L'artillerie de l'armée a pilonné des positions à Hemdane, Bani Matar, Iyal Sreih, toutes situées dans la province d'Amrane et tenues par les rebelles, selon des responsables locaux.

L'aviation a ciblé pour sa part des positions rebelles à Bani Meymoun et Bani Zoubeïr, alors que des convois de l'armée, transportant des renforts, ont été vus quitter la capitale en direction des zones de combat.

Un responsable gouvernemental a accusé les rebelles de tenter de prendre le contrôle du mont de Jebel al-Dhafir à la sortie nord-ouest de Sanaa dans une tentative de couper la route reliant la capitale à Hodeida, grande ville côtière de l'ouest du pays.

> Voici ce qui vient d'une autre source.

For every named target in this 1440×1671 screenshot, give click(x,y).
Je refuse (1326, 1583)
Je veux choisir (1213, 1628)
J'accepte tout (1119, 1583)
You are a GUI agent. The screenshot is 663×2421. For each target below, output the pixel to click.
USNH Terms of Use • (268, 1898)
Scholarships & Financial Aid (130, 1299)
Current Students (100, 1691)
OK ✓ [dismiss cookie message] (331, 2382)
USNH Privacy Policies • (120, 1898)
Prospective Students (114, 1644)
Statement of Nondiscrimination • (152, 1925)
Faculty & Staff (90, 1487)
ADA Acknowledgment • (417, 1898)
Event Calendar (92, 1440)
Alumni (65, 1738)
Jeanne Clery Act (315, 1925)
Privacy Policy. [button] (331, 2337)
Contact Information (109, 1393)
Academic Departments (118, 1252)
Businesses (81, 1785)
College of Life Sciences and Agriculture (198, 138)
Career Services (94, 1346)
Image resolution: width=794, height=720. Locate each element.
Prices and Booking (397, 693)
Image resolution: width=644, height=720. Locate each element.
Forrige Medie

Le président Hadi, cité vendredi par les médias officiels, a déclaré qu'"il faut se dresser avec force contre la poursuite des affrontements dans la province d'Amrane".

"Il est inacceptable d'assister à une extension des affrontements en violation des accords conclus et les houthis (rebelles chiites) doivent apaiser la situation et ne pas franchir les lignes rouges", a-t-il ajouté.

Une trêve conclue le 4 juin entre rebelles et armée s'est effondrée quelques jours plus tard.

Les rebelles chiites d'Ansarullah sont fortement implantés dans le nord du pays et contrôlent la province de Saada. Ils sont soupçonnés de chercher à gagner du terrain pour élargir leur zone d'influence dans le futur Etat fédéral, qui doit compter six provinces.

Ils avaient pris début février, après des affrontements ayant fait 150 morts, certaines localités de la province d'Amrane, en délogeant le clan des Al-Ahmar, les puissants chefs de la confédération tribale des Hached.